Anggota DPR RI yang sama juga melalui Komisi IX mengajukan permintaan obat-obatan kepada Dirjen Kefarmasian dan Alat Kesehatan Kemenkes RI.
Hal itu dilakukan dalam rangka bakti sosial masa reses di Daerah Pemilihan Jawa Tengah VII yang meliputi 3 kabupaten yaitu Kabupaten Kebumen, Kabupaten Banjarnegara dan Kabupaten Purbalingga.
"Diberitahukan dengan hormat, bahwa kami akan melaksanakan kembali Bakti Sosial di Daerah Pemilihan Jawa Tengah VIl yang meliputi 3 (tiga) kabupaten yaitu Kabupaten Kebumen, Kabupaten Banjarnegara, Kabupaten Purbalingga pada masa reses sidang III tahun sidang 2016-2017 yang akan dilaksanakan pada bulan maret 2017".
"Sehubungan dengan itu kami mengharap bantuan saudara kiranya dapat menyediakan kebutuhan untuk kegiatan bakti sosial di masyarakat tersebut berupa obat-obatan," tulis permohonan itu yang juga ditandatangani Anggota Komisi IX DPR RI, Amelia Anggraini pada tanggal 2 Februari 2017.
Sekadar tahu, bahwa Amelia Anggraini saat ini menjabat sebagai Anggota Komisi I DPR RI dari Fraksi Partai NasDem. Konfirmasi Monitorindonesia.com kepada Amelia tidak direspons.
Komposisi dikurangi
KPK telah membongkar modus operandi miris di balik dugaan korupsi ini. Bahwa program yang seharusnya bertujuan mulia untuk mencegah stunting ini ternyata diakali dengan mengurangi nutrisi penting dalam biskuit untuk balita dan ibu hamil, lalu menggantinya dengan komposisi tepung dan gula yang lebih banyak.

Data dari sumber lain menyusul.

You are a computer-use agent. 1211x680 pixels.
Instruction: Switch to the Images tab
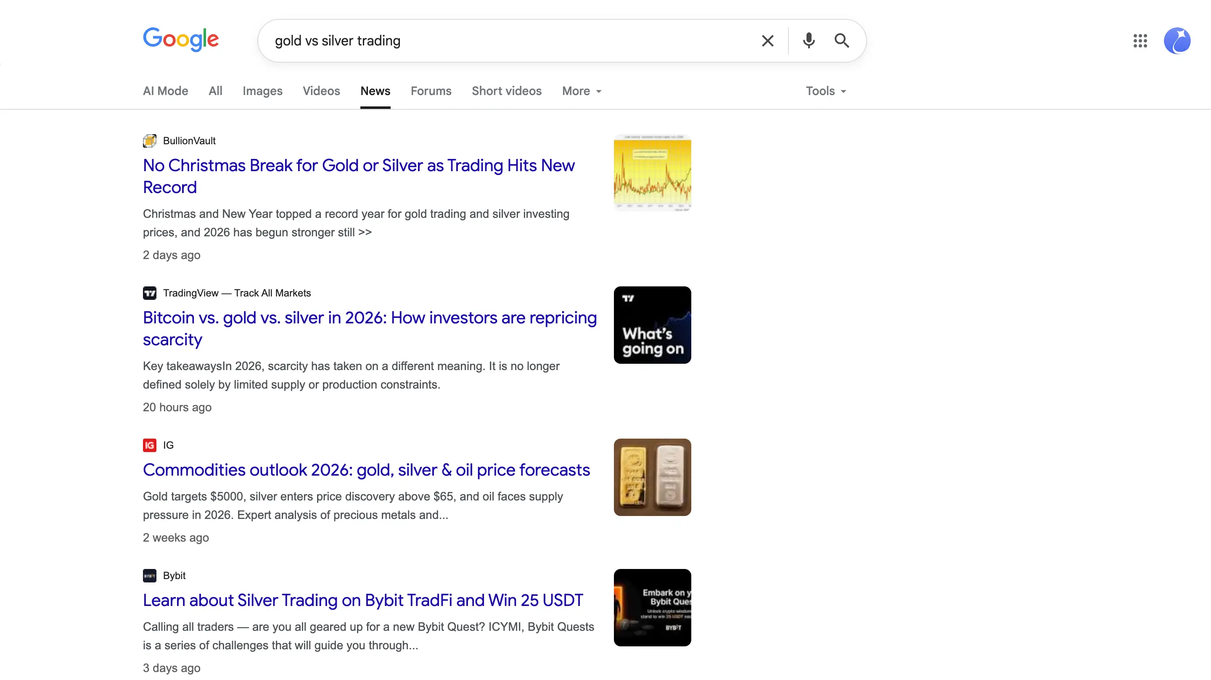pos(262,91)
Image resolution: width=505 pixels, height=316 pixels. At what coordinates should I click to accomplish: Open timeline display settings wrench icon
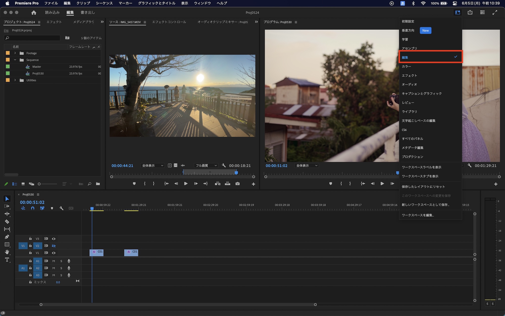(61, 208)
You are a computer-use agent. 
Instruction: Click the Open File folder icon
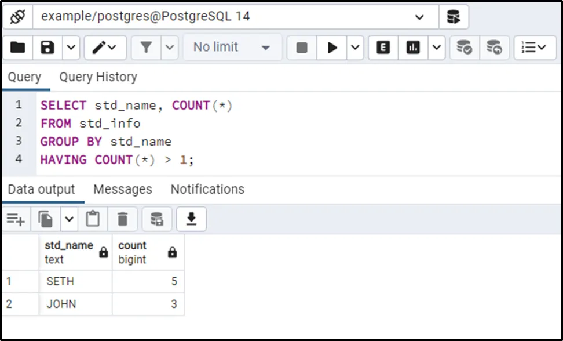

Pelaksana Tugas (Plt) Deputi Penindakan dan Eksekusi KPK, Asep Guntur Rahayu, mengungkapkan bahwa komposisi gizi utama dalam biskuit tersebut sengaja dikurangi demi keuntungan haram.
“Pada kenyataannya biskuit ini nutrisinya dikurangi. Jadi lebih banyak gula dan tepungnya. Sedangkan premiksnya, nyebutnya premiks nih, karena baru saja kita komunikasikan. Itu dikurangi,” kata Asep Guntur, Jumat (8/8/2025).
Premiks adalah campuran vitamin dan mineral yang menjadi komponen kunci untuk meningkatkan nilai gizi makanan tambahan tersebut. Dengan dikuranginya komponen vital ini, tujuan utama program untuk memberikan asupan bergizi demi menekan angka stunting menjadi sia-sia.
Ironisnya program ini dirancang khusus untuk intervensi gizi pada kelompok paling rentan. “Jadi untuk memberikan nutrisi kepada ibu hamil dan anak-anak yang stunting, maka pemerintah membuat program untuk memberikan makanan tambahan bagi bayi dan juga bagi ibu hamil,” beber Asep.
Namun akibat praktik korupsi ini, biskuit yang didistribusikan tidak lebih dari sekadar camilan manis tanpa khasiat gizi yang diharapkan. Pengurangan nutrisi ini tidak hanya menurunkan kualitas tetapi juga membuat harga produksi menjadi lebih murah, yang kemudian celahnya dimanfaatkan untuk meraup keuntungan ilegal dan menimbulkan kerugian negara.
“Di situlah timbul kerugian. Biskuitnya memang ada, tapi gizinya tidak ada. Hanya tepung saja sama gula. Itu tidak ada pengaruhnya bagi perkembangan anak dan ibu hamil sehingga yang stunting tetap stunting,” tandas Asep.